Leigh Winters, who is launching her own aromatherapy skin-care line, trekked from San Francisco to New York for the networking opportunities. “I’ve been trading numbers with PR people,” she said. “It’s an expensive day, but it’s a potent crowd and you never know who you’re going to meet.”
Winters, who holds a master’s degree in neuroscience, is skeptical of some of the events offerings. “Smart people question everything,” she said. “But brand differentiation is the name of the game. Goop isn’t just a trend, it’s literally changing the way the whole world is living their lives.”
“Goop is a branding exercise,” said Rachel Hillman, a director of public relations at Full Picture, whose company paid for what she called a “reconnaissance mission” to the conference. “It’s less about the products and services, and more about the package they come in. It’s appealing being endorsed by someone who’s life is aspirational. If you have the means, you can be just like G.P.”
Many of the products and treatments featured at the event have gained mainstream acceptance simply through association with Paltrow’s platform.
“Four years ago, IV therapy was looked at as crazy, but Gwyneth pushed it to the forefront,” said Shaun Hayward, the director of operations at The Hydration Room, an IV and injection therapy company that set up a stand at the conference.

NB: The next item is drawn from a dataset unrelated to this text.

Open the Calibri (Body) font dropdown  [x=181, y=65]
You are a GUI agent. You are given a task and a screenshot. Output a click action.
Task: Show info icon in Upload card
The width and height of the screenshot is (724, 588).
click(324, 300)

To Hayward’s right, women line up and pull down their pants down so that nurses can administer bright-red b-12 shots. The injections “offer mental clarity and energy, while clearing brain fog,” he explained.
“Goop is a leader in the field, and their brand exposure is important to us,” Hayward said, as yet another woman pulled aside her Lululemon leggings for the injection.
Walking away from the stand, she turned to her friend and laughed. “What did I just get?”